Assigned task :: With nothing added or dropped, copy the data that follows exactly.

Dataset records Start Marker

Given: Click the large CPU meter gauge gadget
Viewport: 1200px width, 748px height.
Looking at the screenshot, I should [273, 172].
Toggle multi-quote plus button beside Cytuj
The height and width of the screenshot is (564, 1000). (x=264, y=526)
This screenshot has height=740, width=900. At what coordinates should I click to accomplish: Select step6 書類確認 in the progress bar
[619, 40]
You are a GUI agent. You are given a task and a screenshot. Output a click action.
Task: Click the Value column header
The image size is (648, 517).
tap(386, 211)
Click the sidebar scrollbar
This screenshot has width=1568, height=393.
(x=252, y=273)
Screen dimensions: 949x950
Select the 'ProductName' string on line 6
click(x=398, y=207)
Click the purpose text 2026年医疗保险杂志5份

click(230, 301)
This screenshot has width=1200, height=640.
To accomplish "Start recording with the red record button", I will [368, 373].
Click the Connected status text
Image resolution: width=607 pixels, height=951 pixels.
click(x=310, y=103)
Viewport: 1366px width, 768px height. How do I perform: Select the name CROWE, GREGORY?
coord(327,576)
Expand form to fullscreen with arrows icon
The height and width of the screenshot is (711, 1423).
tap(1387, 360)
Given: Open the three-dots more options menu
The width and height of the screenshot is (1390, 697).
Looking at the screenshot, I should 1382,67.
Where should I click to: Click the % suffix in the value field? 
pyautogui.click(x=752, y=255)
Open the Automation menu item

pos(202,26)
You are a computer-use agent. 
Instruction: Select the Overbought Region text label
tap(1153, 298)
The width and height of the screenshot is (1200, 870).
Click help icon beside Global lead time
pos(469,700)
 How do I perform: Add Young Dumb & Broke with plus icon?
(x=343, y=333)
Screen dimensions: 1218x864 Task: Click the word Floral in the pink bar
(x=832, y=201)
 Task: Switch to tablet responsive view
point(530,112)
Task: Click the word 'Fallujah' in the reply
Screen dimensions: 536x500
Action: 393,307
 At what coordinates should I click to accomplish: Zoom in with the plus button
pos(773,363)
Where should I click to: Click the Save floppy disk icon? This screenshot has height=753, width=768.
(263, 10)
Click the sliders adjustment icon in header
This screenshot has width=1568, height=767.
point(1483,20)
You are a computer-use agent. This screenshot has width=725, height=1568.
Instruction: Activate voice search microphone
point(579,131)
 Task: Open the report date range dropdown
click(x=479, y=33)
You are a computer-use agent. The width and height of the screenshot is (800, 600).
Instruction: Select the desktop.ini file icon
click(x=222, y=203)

Dataset records End Marker

Response to the exercise ::
Given: Click the large CPU meter gauge gadget
Viewport: 1200px width, 748px height.
Looking at the screenshot, I should [273, 172].
Toggle multi-quote plus button beside Cytuj
The height and width of the screenshot is (564, 1000). (x=264, y=526)
This screenshot has height=740, width=900. At what coordinates should I click to accomplish: Select step6 書類確認 in the progress bar
[619, 40]
You are a GUI agent. You are given a task and a screenshot. Output a click action.
Task: Click the Value column header
The image size is (648, 517).
tap(386, 211)
Click the sidebar scrollbar
This screenshot has width=1568, height=393.
(x=252, y=273)
Screen dimensions: 949x950
Select the 'ProductName' string on line 6
click(x=398, y=207)
Click the purpose text 2026年医疗保险杂志5份

click(230, 301)
This screenshot has width=1200, height=640.
To accomplish "Start recording with the red record button", I will [368, 373].
Click the Connected status text
Image resolution: width=607 pixels, height=951 pixels.
click(x=310, y=103)
Viewport: 1366px width, 768px height. How do I perform: Select the name CROWE, GREGORY?
coord(327,576)
Expand form to fullscreen with arrows icon
The height and width of the screenshot is (711, 1423).
tap(1387, 360)
Given: Open the three-dots more options menu
The width and height of the screenshot is (1390, 697).
Looking at the screenshot, I should 1382,67.
Where should I click to: Click the % suffix in the value field? 
pyautogui.click(x=752, y=255)
Open the Automation menu item

pos(202,26)
You are a computer-use agent. 
Instruction: Select the Overbought Region text label
tap(1153, 298)
The width and height of the screenshot is (1200, 870).
Click help icon beside Global lead time
pos(469,700)
 How do I perform: Add Young Dumb & Broke with plus icon?
(x=343, y=333)
Screen dimensions: 1218x864 Task: Click the word Floral in the pink bar
(x=832, y=201)
 Task: Switch to tablet responsive view
point(530,112)
Task: Click the word 'Fallujah' in the reply
Screen dimensions: 536x500
Action: 393,307
 At what coordinates should I click to accomplish: Zoom in with the plus button
pos(773,363)
Where should I click to: Click the Save floppy disk icon? This screenshot has height=753, width=768.
(263, 10)
Click the sliders adjustment icon in header
This screenshot has width=1568, height=767.
point(1483,20)
You are a computer-use agent. This screenshot has width=725, height=1568.
Instruction: Activate voice search microphone
point(579,131)
 Task: Open the report date range dropdown
click(x=479, y=33)
You are a computer-use agent. The width and height of the screenshot is (800, 600).
Instruction: Select the desktop.ini file icon
click(x=222, y=203)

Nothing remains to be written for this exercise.